Your objective: Rewrite the items below as a numbered list, dropping any blank lines.

Records of locating words and elements:
^^^^^^^^
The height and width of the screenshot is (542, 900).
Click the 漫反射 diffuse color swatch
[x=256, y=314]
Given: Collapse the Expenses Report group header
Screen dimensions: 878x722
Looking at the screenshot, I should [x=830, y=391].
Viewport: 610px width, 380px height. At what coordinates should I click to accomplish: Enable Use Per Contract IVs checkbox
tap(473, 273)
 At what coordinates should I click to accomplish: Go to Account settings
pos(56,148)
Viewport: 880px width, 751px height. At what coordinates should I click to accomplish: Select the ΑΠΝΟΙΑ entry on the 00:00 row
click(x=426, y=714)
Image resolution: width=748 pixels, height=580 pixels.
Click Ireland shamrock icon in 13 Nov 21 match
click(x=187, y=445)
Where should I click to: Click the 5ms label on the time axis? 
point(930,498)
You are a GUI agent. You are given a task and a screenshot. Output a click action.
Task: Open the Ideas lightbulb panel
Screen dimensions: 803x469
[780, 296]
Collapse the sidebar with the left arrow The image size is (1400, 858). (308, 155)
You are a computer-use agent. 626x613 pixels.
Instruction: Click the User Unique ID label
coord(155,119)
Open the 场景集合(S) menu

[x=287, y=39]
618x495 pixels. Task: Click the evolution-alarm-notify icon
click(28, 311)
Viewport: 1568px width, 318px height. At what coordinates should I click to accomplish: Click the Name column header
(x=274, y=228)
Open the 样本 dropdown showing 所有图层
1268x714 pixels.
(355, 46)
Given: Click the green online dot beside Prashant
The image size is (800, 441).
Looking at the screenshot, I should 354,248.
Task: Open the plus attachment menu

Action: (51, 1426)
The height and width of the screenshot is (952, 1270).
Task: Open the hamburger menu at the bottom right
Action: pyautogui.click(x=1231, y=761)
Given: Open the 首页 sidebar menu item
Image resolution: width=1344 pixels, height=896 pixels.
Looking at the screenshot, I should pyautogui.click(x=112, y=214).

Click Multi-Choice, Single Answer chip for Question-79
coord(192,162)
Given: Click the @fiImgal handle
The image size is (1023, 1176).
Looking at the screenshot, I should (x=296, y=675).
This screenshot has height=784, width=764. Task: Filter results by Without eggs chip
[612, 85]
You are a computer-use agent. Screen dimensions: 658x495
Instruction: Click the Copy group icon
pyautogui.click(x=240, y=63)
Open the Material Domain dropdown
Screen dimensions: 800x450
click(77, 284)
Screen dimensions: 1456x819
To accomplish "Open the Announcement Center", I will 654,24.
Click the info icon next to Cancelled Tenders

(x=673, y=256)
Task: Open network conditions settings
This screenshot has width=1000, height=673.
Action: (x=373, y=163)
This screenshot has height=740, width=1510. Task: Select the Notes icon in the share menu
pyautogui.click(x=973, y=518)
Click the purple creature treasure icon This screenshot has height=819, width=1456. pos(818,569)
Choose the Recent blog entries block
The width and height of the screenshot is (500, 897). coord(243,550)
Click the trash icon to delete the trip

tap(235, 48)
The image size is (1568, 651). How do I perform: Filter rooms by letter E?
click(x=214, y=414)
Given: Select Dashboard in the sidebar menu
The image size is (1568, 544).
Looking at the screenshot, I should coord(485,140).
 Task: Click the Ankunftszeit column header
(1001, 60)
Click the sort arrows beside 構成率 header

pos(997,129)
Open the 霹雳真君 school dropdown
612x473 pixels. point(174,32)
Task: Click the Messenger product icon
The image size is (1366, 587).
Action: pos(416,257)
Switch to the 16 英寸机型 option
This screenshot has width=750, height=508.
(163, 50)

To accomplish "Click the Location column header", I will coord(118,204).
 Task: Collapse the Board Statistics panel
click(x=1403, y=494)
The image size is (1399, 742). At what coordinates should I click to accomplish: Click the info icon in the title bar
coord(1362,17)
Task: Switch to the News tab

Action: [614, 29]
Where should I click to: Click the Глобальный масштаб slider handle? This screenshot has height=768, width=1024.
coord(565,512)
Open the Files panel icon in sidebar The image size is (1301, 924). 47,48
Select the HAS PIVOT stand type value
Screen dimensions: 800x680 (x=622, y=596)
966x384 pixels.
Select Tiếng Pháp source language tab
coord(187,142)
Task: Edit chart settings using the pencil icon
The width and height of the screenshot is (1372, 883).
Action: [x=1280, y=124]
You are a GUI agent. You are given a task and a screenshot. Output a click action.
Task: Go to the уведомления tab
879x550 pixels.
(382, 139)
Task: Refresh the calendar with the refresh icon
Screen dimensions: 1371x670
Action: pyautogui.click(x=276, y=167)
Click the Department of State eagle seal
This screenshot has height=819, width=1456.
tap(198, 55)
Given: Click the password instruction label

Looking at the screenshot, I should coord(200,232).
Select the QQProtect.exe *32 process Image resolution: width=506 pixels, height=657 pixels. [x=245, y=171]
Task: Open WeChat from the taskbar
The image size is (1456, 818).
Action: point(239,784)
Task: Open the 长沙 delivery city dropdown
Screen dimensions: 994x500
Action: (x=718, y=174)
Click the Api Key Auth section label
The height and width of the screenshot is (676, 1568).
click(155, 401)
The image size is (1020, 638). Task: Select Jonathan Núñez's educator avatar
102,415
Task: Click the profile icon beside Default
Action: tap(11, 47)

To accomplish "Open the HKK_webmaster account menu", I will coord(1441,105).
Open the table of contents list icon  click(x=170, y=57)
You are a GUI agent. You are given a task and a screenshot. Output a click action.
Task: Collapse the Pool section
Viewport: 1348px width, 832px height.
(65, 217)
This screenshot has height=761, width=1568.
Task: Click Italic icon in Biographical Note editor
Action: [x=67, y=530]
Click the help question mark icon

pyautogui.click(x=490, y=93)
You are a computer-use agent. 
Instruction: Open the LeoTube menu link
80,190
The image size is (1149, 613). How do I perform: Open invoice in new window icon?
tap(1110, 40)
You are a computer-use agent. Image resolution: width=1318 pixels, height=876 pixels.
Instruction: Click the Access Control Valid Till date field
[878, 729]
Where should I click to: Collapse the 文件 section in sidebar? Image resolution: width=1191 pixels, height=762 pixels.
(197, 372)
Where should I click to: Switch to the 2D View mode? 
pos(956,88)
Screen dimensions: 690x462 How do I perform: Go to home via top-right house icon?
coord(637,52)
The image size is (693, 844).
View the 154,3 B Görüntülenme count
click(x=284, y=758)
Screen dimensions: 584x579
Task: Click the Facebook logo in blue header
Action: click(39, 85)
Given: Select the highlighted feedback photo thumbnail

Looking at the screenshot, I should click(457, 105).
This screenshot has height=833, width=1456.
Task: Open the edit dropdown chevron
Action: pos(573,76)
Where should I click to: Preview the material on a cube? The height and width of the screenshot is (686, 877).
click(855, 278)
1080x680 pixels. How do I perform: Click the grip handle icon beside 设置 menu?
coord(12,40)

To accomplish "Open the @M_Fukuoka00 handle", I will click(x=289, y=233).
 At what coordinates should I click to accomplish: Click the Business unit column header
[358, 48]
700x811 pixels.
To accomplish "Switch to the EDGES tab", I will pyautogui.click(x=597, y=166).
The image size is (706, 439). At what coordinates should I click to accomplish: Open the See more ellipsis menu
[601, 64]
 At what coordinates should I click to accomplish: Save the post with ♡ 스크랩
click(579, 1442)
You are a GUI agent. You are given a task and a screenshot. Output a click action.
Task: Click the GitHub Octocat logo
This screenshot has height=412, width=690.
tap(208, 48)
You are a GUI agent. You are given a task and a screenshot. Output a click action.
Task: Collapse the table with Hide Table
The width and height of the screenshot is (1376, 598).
^^^^^^^^
Result below:
1. The height and width of the screenshot is (542, 900).
2. Click the 漫反射 diffuse color swatch
3. [x=256, y=314]
4. Given: Collapse the Expenses Report group header
5. Screen dimensions: 878x722
6. Looking at the screenshot, I should [x=830, y=391].
7. Viewport: 610px width, 380px height. At what coordinates should I click to accomplish: Enable Use Per Contract IVs checkbox
8. tap(473, 273)
9.  At what coordinates should I click to accomplish: Go to Account settings
10. pos(56,148)
11. Viewport: 880px width, 751px height. At what coordinates should I click to accomplish: Select the ΑΠΝΟΙΑ entry on the 00:00 row
12. click(x=426, y=714)
13. Image resolution: width=748 pixels, height=580 pixels.
14. Click Ireland shamrock icon in 13 Nov 21 match
15. click(x=187, y=445)
16. Where should I click to: Click the 5ms label on the time axis? 
17. point(930,498)
18. You are a GUI agent. You are given a task and a screenshot. Output a click action.
19. Task: Open the Ideas lightbulb panel
20. Screen dimensions: 803x469
21. [780, 296]
22. Collapse the sidebar with the left arrow The image size is (1400, 858). (308, 155)
23. You are a computer-use agent. 626x613 pixels.
24. Instruction: Click the User Unique ID label
25. coord(155,119)
26. Open the 场景集合(S) menu
27. [x=287, y=39]
28. 618x495 pixels. Task: Click the evolution-alarm-notify icon
29. click(28, 311)
30. Viewport: 1568px width, 318px height. At what coordinates should I click to accomplish: Click the Name column header
31. (x=274, y=228)
32. Open the 样本 dropdown showing 所有图层
33. 1268x714 pixels.
34. (355, 46)
35. Given: Click the green online dot beside Prashant
36. The image size is (800, 441).
37. Looking at the screenshot, I should 354,248.
38. Task: Open the plus attachment menu
39. Action: (51, 1426)
40. The height and width of the screenshot is (952, 1270).
41. Task: Open the hamburger menu at the bottom right
42. Action: pyautogui.click(x=1231, y=761)
43. Given: Open the 首页 sidebar menu item
44. Image resolution: width=1344 pixels, height=896 pixels.
45. Looking at the screenshot, I should pyautogui.click(x=112, y=214).
46. Click Multi-Choice, Single Answer chip for Question-79
47. coord(192,162)
48. Given: Click the @fiImgal handle
49. The image size is (1023, 1176).
50. Looking at the screenshot, I should (x=296, y=675).
51. This screenshot has height=784, width=764. Task: Filter results by Without eggs chip
52. [612, 85]
53. You are a computer-use agent. Screen dimensions: 658x495
54. Instruction: Click the Copy group icon
55. pyautogui.click(x=240, y=63)
56. Open the Material Domain dropdown
57. Screen dimensions: 800x450
58. click(77, 284)
59. Screen dimensions: 1456x819
60. To accomplish "Open the Announcement Center", I will 654,24.
61. Click the info icon next to Cancelled Tenders
62. (x=673, y=256)
63. Task: Open network conditions settings
64. This screenshot has width=1000, height=673.
65. Action: (x=373, y=163)
66. This screenshot has height=740, width=1510. Task: Select the Notes icon in the share menu
67. pyautogui.click(x=973, y=518)
68. Click the purple creature treasure icon This screenshot has height=819, width=1456. pos(818,569)
69. Choose the Recent blog entries block
70. The width and height of the screenshot is (500, 897). coord(243,550)
71. Click the trash icon to delete the trip
72. tap(235, 48)
73. The image size is (1568, 651). How do I perform: Filter rooms by letter E?
74. click(x=214, y=414)
75. Given: Select Dashboard in the sidebar menu
76. The image size is (1568, 544).
77. Looking at the screenshot, I should coord(485,140).
78.  Task: Click the Ankunftszeit column header
79. (1001, 60)
80. Click the sort arrows beside 構成率 header
81. pos(997,129)
82. Open the 霹雳真君 school dropdown
83. 612x473 pixels. point(174,32)
84. Task: Click the Messenger product icon
85. The image size is (1366, 587).
86. Action: pos(416,257)
87. Switch to the 16 英寸机型 option
88. This screenshot has width=750, height=508.
89. (163, 50)
90. To accomplish "Click the Location column header", I will coord(118,204).
91.  Task: Collapse the Board Statistics panel
92. click(x=1403, y=494)
93. The image size is (1399, 742). At what coordinates should I click to accomplish: Click the info icon in the title bar
94. coord(1362,17)
95. Task: Switch to the News tab
96. Action: [614, 29]
97. Where should I click to: Click the Глобальный масштаб slider handle? This screenshot has height=768, width=1024.
98. coord(565,512)
99. Open the Files panel icon in sidebar The image size is (1301, 924). 47,48
100. Select the HAS PIVOT stand type value
101. Screen dimensions: 800x680 (x=622, y=596)
102. 966x384 pixels.
103. Select Tiếng Pháp source language tab
104. coord(187,142)
105. Task: Edit chart settings using the pencil icon
106. The width and height of the screenshot is (1372, 883).
107. Action: [x=1280, y=124]
108. You are a GUI agent. You are given a task and a screenshot. Output a click action.
109. Task: Go to the уведомления tab
110. 879x550 pixels.
111. (382, 139)
112. Task: Refresh the calendar with the refresh icon
113. Screen dimensions: 1371x670
114. Action: pyautogui.click(x=276, y=167)
115. Click the Department of State eagle seal
116. This screenshot has height=819, width=1456.
117. tap(198, 55)
118. Given: Click the password instruction label
119. Looking at the screenshot, I should coord(200,232).
120. Select the QQProtect.exe *32 process Image resolution: width=506 pixels, height=657 pixels. [x=245, y=171]
121. Task: Open WeChat from the taskbar
122. The image size is (1456, 818).
123. Action: point(239,784)
124. Task: Open the 长沙 delivery city dropdown
125. Screen dimensions: 994x500
126. Action: (x=718, y=174)
127. Click the Api Key Auth section label
128. The height and width of the screenshot is (676, 1568).
129. click(155, 401)
130. The image size is (1020, 638). Task: Select Jonathan Núñez's educator avatar
131. 102,415
132. Task: Click the profile icon beside Default
133. Action: tap(11, 47)
134. To accomplish "Open the HKK_webmaster account menu", I will coord(1441,105).
135. Open the table of contents list icon  click(x=170, y=57)
136. You are a GUI agent. You are given a task and a screenshot. Output a click action.
137. Task: Collapse the Pool section
138. Viewport: 1348px width, 832px height.
139. (65, 217)
140. This screenshot has height=761, width=1568.
141. Task: Click Italic icon in Biographical Note editor
142. Action: [x=67, y=530]
143. Click the help question mark icon
144. pyautogui.click(x=490, y=93)
145. You are a computer-use agent. 
146. Instruction: Open the LeoTube menu link
147. 80,190
148. The image size is (1149, 613). How do I perform: Open invoice in new window icon?
149. tap(1110, 40)
150. You are a computer-use agent. Image resolution: width=1318 pixels, height=876 pixels.
151. Instruction: Click the Access Control Valid Till date field
152. [878, 729]
153. Where should I click to: Collapse the 文件 section in sidebar? Image resolution: width=1191 pixels, height=762 pixels.
154. (197, 372)
155. Where should I click to: Switch to the 2D View mode? 
156. pos(956,88)
157. Screen dimensions: 690x462 How do I perform: Go to home via top-right house icon?
158. coord(637,52)
159. The image size is (693, 844).
160. View the 154,3 B Görüntülenme count
161. click(x=284, y=758)
162. Screen dimensions: 584x579
163. Task: Click the Facebook logo in blue header
164. Action: click(39, 85)
165. Given: Select the highlighted feedback photo thumbnail
166. Looking at the screenshot, I should click(457, 105).
167. This screenshot has height=833, width=1456.
168. Task: Open the edit dropdown chevron
169. Action: pos(573,76)
170. Where should I click to: Preview the material on a cube? The height and width of the screenshot is (686, 877).
171. click(855, 278)
172. 1080x680 pixels. How do I perform: Click the grip handle icon beside 设置 menu?
173. coord(12,40)
174. To accomplish "Open the @M_Fukuoka00 handle", I will click(x=289, y=233).
175.  At what coordinates should I click to accomplish: Click the Business unit column header
176. [358, 48]
177. 700x811 pixels.
178. To accomplish "Switch to the EDGES tab", I will pyautogui.click(x=597, y=166).
179. The image size is (706, 439). At what coordinates should I click to accomplish: Open the See more ellipsis menu
180. [601, 64]
181.  At what coordinates should I click to accomplish: Save the post with ♡ 스크랩
182. click(579, 1442)
183. You are a GUI agent. You are given a task and a screenshot. Output a click action.
184. Task: Click the GitHub Octocat logo
185. This screenshot has height=412, width=690.
186. tap(208, 48)
187. You are a GUI agent. You are given a task and a screenshot. Output a click action.
188. Task: Collapse the table with Hide Table
189. The width and height of the screenshot is (1376, 598).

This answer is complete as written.